→ SELECTED EXTRACT
╭──
End-to-End Customer Satisfaction Prediction for Brazilian E-Commerce

Project Overview

This repository contains an end-to-end data science project focused on predicting customer satisfaction for Olist, a major Brazilian e-commerce platform. The project leverages a large, real-world dataset of approximately 100,000 orders to build a multi-class classification model that predicts customer review scores, which range from 1 (very dissatisfied) to 5 (very satisfied).

The primary goal is to demonstrate the complete machine learning lifecycle, from initial data exploration and feature engineering to model training, hyperparameter tuning, and final deployment as an interactive web application using the Flask framework.

Business Context

In e-commerce, customer satisfaction is a critical indicator of financial health. Low review scores are a strong predictor of customer churn, while high scores correlate with repeat purchases and increased Customer Lifetime Value (LTV). By proactively identifying orders likely to result in low satisfaction, a business can intervene to mitigate issues, reduce churn, and optimize operations.
╰──
→ EXTRACTED INFORMATION
╭──
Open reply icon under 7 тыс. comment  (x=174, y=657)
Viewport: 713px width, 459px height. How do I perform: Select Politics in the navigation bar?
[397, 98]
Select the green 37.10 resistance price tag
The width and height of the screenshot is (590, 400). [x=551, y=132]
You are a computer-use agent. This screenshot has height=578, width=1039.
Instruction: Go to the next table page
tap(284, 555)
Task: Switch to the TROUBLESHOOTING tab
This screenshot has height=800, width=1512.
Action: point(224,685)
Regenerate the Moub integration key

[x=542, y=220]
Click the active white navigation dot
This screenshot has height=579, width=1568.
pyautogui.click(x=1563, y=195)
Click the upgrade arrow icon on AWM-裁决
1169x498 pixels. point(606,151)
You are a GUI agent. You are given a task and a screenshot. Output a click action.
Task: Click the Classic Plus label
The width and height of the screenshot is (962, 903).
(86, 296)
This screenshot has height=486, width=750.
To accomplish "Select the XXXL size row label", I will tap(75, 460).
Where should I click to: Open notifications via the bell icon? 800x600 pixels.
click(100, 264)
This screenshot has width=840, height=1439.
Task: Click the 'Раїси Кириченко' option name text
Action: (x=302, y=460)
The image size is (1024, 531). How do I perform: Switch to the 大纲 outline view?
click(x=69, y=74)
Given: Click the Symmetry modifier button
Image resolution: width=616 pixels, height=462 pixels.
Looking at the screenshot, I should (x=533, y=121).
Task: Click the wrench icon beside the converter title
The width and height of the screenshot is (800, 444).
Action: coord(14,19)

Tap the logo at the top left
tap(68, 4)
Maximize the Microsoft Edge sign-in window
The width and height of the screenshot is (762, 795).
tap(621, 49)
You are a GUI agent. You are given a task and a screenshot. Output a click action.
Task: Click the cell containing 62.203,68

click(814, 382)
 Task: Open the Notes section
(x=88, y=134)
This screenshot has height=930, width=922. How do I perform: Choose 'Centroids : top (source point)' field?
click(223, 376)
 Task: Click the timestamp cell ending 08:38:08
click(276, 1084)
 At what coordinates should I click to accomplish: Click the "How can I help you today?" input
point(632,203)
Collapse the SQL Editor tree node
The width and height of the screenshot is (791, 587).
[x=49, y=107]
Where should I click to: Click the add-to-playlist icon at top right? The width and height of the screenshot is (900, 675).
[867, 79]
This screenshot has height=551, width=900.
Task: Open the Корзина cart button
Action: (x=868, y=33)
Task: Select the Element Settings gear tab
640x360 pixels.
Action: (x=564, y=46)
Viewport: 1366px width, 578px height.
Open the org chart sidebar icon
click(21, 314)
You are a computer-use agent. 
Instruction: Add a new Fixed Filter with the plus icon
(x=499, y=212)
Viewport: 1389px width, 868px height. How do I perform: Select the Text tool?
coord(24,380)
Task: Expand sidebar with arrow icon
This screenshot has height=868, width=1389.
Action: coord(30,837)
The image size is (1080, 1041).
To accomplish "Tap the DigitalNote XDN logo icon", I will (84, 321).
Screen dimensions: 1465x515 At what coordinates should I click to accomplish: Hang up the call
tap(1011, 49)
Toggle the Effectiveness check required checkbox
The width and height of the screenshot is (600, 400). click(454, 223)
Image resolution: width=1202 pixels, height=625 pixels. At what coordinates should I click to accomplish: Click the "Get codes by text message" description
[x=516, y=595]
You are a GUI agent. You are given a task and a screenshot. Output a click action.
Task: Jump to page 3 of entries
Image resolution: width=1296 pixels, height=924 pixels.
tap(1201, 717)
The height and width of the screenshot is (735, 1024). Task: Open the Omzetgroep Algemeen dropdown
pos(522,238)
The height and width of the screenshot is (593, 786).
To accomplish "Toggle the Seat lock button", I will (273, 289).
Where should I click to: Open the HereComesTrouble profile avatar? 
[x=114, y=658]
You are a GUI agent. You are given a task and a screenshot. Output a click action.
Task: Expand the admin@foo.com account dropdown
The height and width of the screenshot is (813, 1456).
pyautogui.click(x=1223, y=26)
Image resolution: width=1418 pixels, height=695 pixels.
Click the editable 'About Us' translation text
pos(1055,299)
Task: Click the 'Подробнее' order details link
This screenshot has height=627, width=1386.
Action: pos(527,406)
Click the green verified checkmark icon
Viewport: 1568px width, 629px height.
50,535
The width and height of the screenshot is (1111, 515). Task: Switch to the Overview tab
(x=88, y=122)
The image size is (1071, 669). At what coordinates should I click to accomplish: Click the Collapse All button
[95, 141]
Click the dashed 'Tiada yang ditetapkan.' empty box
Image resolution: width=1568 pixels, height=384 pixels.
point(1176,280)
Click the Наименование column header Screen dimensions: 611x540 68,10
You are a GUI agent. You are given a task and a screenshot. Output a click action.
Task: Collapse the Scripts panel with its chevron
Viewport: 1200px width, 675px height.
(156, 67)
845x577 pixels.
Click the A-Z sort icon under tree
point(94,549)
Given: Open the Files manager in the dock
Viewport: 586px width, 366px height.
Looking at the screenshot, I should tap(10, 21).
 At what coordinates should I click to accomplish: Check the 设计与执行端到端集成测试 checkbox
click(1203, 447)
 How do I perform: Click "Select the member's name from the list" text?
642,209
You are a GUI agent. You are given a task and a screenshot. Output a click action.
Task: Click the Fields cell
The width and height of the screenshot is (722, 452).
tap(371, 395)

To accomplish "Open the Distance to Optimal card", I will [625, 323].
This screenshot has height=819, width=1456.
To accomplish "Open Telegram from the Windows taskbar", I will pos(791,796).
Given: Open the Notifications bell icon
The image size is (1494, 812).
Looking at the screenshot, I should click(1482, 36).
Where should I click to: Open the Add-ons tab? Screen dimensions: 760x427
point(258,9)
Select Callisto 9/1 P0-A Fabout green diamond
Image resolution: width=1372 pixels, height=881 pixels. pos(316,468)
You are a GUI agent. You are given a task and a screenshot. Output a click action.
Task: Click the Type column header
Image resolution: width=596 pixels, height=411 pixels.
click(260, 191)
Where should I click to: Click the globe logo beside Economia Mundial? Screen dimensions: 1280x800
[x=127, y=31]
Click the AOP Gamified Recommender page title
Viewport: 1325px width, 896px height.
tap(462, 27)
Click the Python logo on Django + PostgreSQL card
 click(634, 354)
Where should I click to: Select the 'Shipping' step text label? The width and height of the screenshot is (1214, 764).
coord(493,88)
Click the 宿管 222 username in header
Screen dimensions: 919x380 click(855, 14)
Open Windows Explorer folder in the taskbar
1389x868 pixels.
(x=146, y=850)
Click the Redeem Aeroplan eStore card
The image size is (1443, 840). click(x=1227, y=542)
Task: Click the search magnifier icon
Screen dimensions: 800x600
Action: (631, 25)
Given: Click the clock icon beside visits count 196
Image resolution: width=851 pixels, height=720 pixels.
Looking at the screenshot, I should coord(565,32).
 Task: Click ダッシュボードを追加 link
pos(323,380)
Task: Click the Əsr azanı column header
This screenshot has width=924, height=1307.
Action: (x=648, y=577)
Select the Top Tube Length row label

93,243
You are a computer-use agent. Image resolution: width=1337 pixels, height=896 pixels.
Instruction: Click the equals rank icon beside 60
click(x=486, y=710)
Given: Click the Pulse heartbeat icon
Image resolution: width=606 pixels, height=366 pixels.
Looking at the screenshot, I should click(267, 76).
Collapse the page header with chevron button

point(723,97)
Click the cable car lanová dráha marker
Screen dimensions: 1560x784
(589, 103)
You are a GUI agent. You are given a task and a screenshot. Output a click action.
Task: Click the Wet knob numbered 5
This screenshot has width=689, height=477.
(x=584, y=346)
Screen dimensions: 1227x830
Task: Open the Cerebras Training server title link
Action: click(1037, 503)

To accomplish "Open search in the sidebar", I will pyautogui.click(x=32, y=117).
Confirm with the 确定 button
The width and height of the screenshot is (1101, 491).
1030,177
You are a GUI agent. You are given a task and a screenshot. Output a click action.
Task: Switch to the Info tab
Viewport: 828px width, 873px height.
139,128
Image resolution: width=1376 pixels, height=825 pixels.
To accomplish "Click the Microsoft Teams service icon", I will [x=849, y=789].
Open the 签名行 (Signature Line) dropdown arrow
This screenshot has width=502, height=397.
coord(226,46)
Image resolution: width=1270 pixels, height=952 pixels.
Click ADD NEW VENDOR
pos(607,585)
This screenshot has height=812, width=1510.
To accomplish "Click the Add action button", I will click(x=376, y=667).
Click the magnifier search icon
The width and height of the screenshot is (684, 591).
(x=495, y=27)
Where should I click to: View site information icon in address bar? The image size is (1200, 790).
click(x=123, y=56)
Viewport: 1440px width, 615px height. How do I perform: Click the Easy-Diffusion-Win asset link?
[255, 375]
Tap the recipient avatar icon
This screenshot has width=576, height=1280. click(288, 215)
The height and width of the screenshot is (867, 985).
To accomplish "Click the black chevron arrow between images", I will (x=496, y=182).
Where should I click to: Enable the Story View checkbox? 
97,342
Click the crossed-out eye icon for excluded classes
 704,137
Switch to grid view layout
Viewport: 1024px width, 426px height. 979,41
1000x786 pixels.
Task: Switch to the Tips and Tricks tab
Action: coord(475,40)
╰──
→ WRITTEN REQUEST 1
Name every stage of the machine learning lifecycle that the customer satisfaction project overview says it demonstrates.
→ WRITTEN REQUEST 2
Extend the customer satisfaction project overview with the next part, starting after its final sentence.
The records have no connection to the e-commerce satisfaction project text.

→ TASK RESULT 1
- Initial data exploration
- Feature engineering
- Model training
- Hyperparameter tuning
- Final deployment as an interactive web application using the Flask framework

→ TASK RESULT 2
Dataset

The project uses the(https://www.kaggle.com/datasets/olistbr/brazilian-ecommerce), which is publicly available on Kaggle. This rich dataset is distributed across nine separate CSV files, forming a relational schema that includes information on:

Orders
Customers
Products
Sellers
Payments
Order Items
Geolocation
Customer Reviews (this contains the target variable, review_score)

Project Workflow

The project is structured to follow a standard data science workflow:

Data Unification & Preprocessing: The nine source CSV files are merged into a single master DataFrame. Data cleaning is performed, including handling missing values and correcting data types.
Exploratory Data Analysis (EDA): In-depth analysis is conducted to understand the distribution of the target variable (review_score), identify geographical and temporal patterns in sales, and explore relationships between features. A key finding is the significant class imbalance, with a majority of reviews being 5-star ratings.
Feature Engineering: New, meaningful features are created to quantify the customer experience. This is a critical step and includes engineering time-based features (e.g., delivery_delta, processing_time) and seller reputation metrics (e.g., seller_avg_review_score, seller_order_count).
Model Training & Tuning: Several classification models are trained and compared, including a Logistic Regression baseline, Random Forest, and a final XGBoost model. Hyperparameter tuning is performed systematically using GridSearchCV with a f1_macro scoring metric to account for class imbalance.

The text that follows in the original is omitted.